Durante esos días, luego de parir, la madre siente que el tiempo no le rinde. Tiene tantas cosas que hacer y se encarga de tantas tareas que a las ocho de la noche ya se encuentra completamente agotada, que solo piensa en acostarse a descansar antes de que el bebé se despierte de nuevo.
Recuerdo que siempre me quedaba dormida amamantando en la noche a mi segundo bebé. Hacíamos colecho y se despertaba al menos dos veces en las noches para tomar pecho, era agotador. Aparte de esto, estaba siempre en la cama entre mi esposo y yo para que no se cayera al piso. El corral estaba siendo usado de closet, pues en lo que acostaba allí al bebé, al minuto y medio se levantaba llorando y despertaba al hermano y a todos.
Justo ahora con mi bebé de más de 2 años, que ya camina y dejó los pañales, tengo 2 semanas sin poder arreglarme las uñas. ¿Creen que es sencillamente porque no quiero? Pues no, no me las he podido arreglar ya que para eso tengo que escaparme de los niños por lo menos hora y media y que luego de ese tiempo no tenga pensado hacer algo que me arruine la pintura. Eso es mucho más complicado de lo que parece.
Sería otra cosa si entre las mismas mujeres nos apoyáramos con algunas tareas, e incluso que los papás o los hombres en general, también nos apoyaran con las actividades. Que los papis de la casa se encarguen más de la comida, del orden, del fregadero y del mercado. Que las abuelas cuiden más a los bebés mientras mamá pueda asearse y darse una ducha sin apuro. Que los tíos y las tías traigan a la casa un arroz chino casero, una frutica o un arroz con leche. O que ayuden también a la abuela con el cuidado del bebé mientras mamá se ocupa un poquito de ella.

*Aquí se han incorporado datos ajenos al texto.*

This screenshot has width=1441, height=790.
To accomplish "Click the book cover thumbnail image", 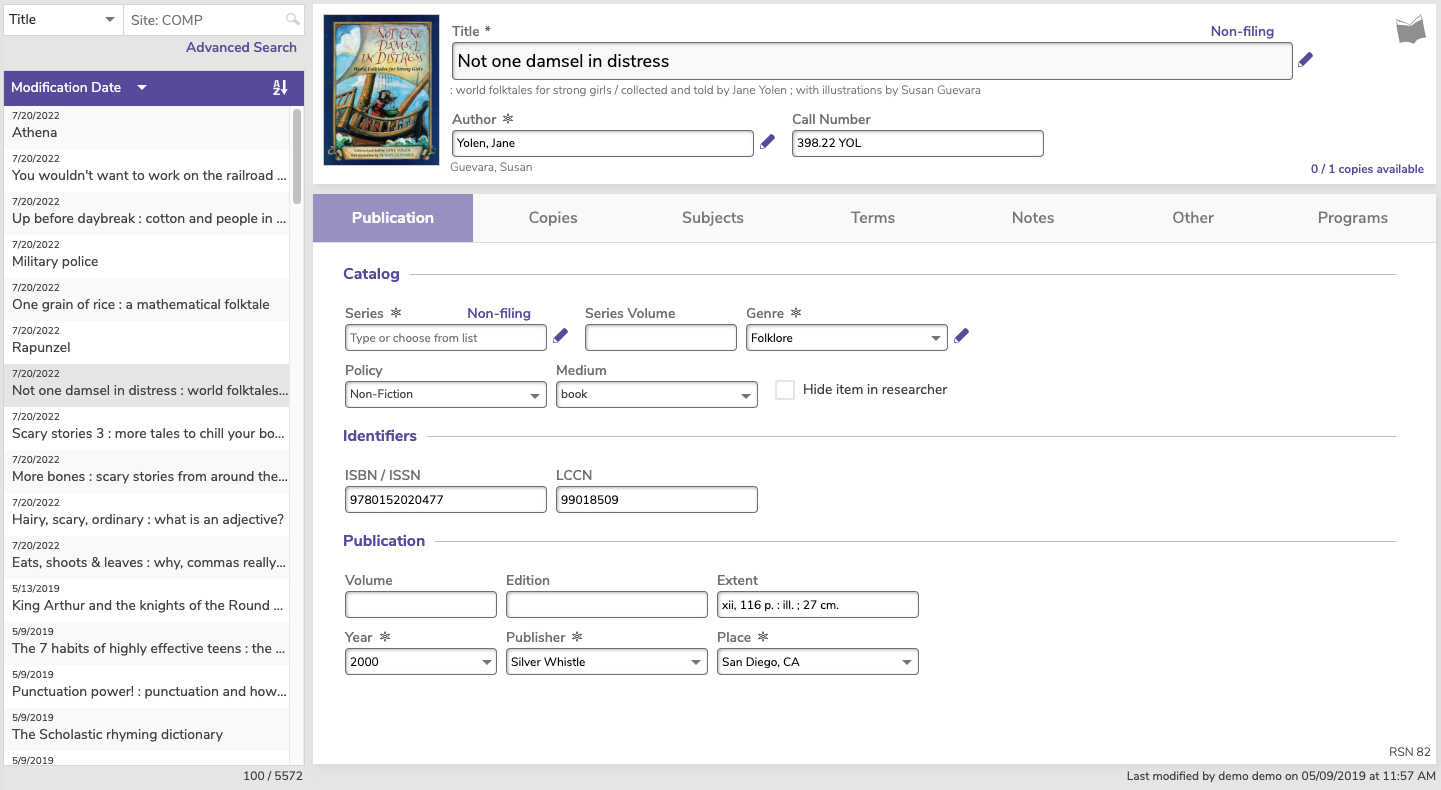I will tap(381, 90).
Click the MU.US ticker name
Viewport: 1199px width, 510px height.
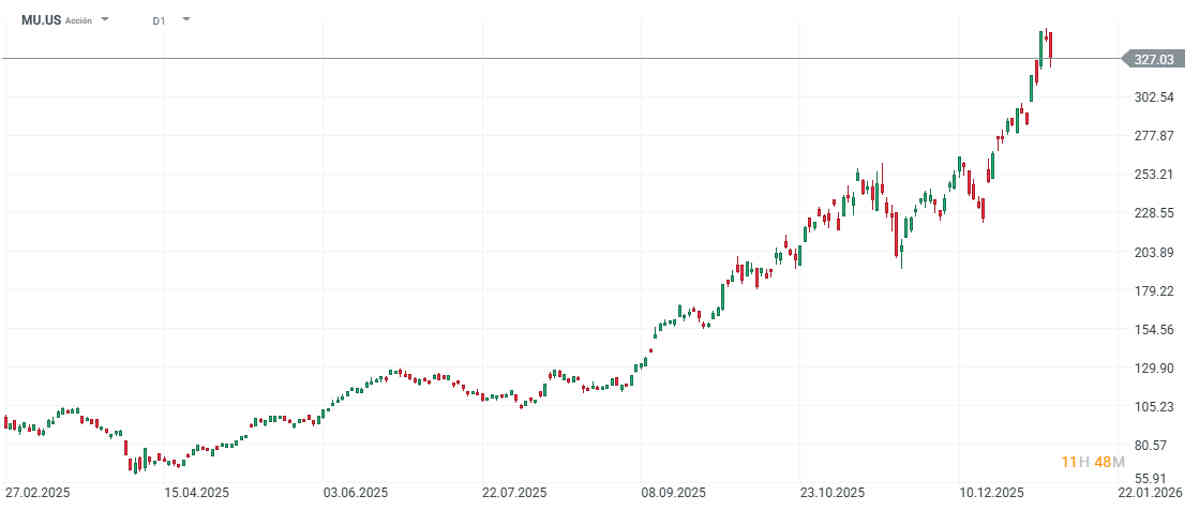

Que las tías, abuelas y amigas no se encarguen de criticar lo que hace mamá y lo que dejó de hacer papá y que demuestren con hechos que ellas sí comprenden lo que mamá necesita y ofrecen realmente su ayuda.
Ojalá todos los papis entendieran que mami necesita espacio, necesita tiempo para recomponer su cuerpo, que mami necesita tiempo para procesar todo lo que ha pasado y que todo estará bien con el trabajo en conjunto. Que mami necesita recuperar todas las fuerzas que entrega a su bebé en el día. Que mami necesita recuperar la confianza en sí misma aun cuando piensa que acaba de perder toda su sensualidad.
Ojalá todas las mujeres tuvieran mayor afinidad con esas madres que recién acaban de hacer llegar a su hogar un nuevo integrante, y no que por el contrario, intenten seducir a ese esposo que se encuentra haciendo su esfuerzo por entender a esa mujer que se convirtió en madre.
Ojalá existiera más feminismo y más sororidad en la humanidad, pero eso es tema de otro post; por ahora lo dejaré así.